[Stored items]
-=-=-=-=-

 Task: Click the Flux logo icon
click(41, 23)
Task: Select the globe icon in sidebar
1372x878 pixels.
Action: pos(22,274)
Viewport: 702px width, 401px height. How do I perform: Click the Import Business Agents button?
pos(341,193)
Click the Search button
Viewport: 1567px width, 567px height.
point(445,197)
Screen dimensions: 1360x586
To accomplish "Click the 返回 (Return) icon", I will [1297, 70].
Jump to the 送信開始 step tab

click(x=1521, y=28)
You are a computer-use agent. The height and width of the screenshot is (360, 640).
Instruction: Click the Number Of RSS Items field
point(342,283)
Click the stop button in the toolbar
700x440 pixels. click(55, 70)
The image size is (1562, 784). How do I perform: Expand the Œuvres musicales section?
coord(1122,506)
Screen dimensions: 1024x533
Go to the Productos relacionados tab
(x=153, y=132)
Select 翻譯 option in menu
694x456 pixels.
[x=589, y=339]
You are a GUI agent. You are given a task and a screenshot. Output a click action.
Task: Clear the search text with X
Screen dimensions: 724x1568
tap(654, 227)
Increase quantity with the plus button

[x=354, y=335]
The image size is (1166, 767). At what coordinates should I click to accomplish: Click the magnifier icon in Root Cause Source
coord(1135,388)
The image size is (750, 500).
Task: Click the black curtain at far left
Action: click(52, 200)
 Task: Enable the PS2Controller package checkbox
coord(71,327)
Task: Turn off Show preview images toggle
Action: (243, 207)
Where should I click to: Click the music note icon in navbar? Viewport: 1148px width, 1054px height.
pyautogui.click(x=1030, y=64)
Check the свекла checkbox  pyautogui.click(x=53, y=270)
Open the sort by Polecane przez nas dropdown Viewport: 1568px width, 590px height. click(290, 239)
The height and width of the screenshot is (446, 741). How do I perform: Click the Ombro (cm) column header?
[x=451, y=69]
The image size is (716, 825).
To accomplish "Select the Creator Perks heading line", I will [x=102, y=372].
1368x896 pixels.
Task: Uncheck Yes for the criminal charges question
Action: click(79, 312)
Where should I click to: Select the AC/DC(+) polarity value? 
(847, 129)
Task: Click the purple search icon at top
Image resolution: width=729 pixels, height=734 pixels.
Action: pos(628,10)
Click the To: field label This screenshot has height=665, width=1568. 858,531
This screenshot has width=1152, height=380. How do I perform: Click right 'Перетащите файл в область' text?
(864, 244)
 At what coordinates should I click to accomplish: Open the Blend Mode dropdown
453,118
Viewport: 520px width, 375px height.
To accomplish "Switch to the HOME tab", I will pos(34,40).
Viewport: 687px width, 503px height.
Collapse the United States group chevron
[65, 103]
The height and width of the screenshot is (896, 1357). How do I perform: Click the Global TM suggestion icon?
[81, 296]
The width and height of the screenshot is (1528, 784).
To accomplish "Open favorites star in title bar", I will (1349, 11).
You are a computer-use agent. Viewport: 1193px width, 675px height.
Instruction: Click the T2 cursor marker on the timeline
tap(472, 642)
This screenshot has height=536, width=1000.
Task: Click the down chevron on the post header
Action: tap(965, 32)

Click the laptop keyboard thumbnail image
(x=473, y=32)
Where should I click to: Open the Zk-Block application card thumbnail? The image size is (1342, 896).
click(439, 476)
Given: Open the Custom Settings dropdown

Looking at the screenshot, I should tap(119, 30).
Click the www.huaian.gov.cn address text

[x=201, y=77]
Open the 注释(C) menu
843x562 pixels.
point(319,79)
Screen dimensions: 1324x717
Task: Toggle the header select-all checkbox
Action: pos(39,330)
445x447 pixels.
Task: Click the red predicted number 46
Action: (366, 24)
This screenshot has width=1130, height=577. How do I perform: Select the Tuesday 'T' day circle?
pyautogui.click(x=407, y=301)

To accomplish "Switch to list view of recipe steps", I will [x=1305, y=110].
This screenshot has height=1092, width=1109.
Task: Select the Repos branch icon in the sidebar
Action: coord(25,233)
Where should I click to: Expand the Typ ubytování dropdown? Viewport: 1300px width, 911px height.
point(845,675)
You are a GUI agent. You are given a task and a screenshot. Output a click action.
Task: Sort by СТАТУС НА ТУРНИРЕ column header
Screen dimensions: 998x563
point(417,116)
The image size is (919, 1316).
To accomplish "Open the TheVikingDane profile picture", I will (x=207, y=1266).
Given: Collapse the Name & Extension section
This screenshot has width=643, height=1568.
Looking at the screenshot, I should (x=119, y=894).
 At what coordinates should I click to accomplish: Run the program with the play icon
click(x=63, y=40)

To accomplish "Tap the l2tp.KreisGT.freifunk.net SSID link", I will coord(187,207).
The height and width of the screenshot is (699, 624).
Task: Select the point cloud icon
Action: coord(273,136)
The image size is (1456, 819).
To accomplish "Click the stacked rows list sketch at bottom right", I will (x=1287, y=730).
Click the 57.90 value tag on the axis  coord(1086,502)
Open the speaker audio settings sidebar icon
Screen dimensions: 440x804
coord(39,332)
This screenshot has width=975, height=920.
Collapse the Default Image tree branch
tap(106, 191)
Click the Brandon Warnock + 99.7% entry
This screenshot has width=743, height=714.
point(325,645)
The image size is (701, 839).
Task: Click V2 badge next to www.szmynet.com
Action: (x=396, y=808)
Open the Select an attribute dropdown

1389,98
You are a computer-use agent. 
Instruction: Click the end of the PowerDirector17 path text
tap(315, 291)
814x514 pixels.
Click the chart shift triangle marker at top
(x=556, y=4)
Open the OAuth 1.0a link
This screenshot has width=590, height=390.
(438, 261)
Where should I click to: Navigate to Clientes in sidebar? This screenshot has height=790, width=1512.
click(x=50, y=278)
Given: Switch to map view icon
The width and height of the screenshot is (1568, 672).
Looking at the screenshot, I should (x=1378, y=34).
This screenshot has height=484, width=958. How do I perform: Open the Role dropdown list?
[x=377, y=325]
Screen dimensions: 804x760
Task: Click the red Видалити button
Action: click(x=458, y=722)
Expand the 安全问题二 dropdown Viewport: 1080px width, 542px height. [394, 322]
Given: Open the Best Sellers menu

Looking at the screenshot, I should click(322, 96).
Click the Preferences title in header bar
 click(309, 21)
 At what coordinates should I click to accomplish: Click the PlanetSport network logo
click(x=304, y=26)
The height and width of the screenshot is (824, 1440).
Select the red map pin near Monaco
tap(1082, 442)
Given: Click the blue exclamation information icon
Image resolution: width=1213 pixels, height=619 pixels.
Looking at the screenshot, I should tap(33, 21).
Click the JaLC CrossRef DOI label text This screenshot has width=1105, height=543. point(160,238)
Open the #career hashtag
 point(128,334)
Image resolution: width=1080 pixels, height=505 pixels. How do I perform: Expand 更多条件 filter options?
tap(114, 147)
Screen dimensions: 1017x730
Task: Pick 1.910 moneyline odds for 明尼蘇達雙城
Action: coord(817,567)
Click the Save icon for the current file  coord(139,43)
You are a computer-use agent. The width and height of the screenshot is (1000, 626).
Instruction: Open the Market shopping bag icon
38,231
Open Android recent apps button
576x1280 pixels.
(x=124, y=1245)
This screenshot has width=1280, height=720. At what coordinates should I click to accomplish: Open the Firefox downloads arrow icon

-=-=-=-=-

:: Task ::
Scan the data above; copy every line where "label" appears.

:: Written answer ::
Click the To: field label This screenshot has height=665, width=1568. 858,531
Click the JaLC CrossRef DOI label text This screenshot has width=1105, height=543. point(160,238)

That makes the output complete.